#### Your goal
How many lines of the listing below contain the word "screenshot"? Reply with the number alone.

#### Data shown
-------
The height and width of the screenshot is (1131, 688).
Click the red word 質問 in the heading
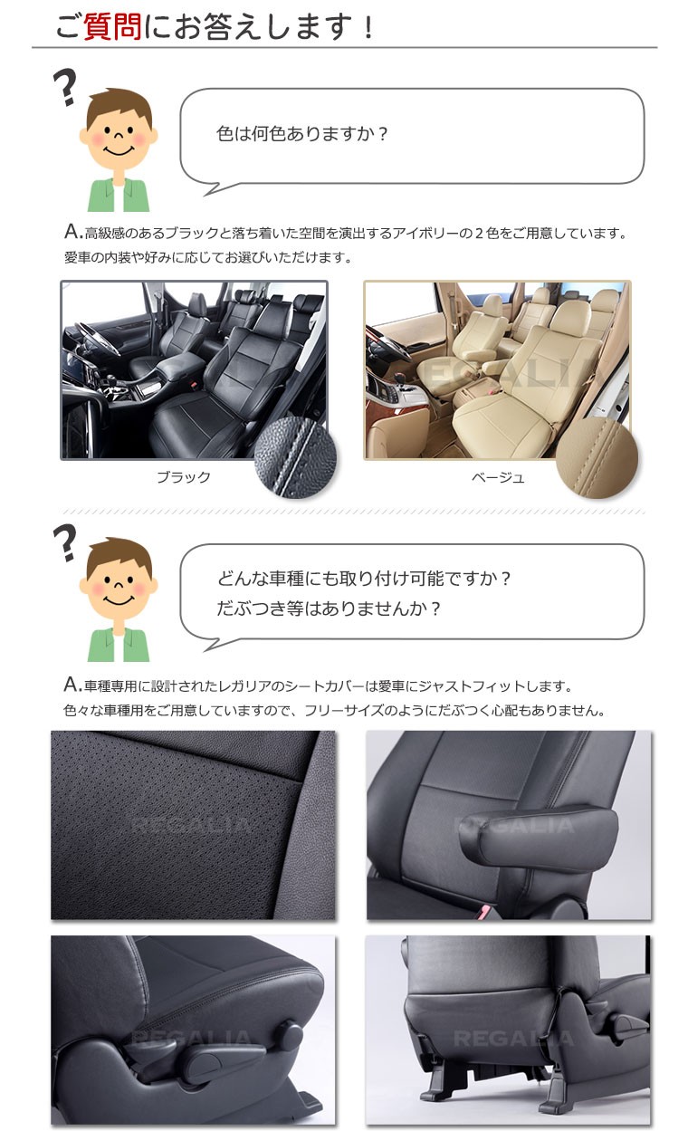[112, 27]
-------
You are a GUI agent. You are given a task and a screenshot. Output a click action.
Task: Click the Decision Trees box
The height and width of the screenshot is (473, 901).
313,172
-------
#### Task answer
3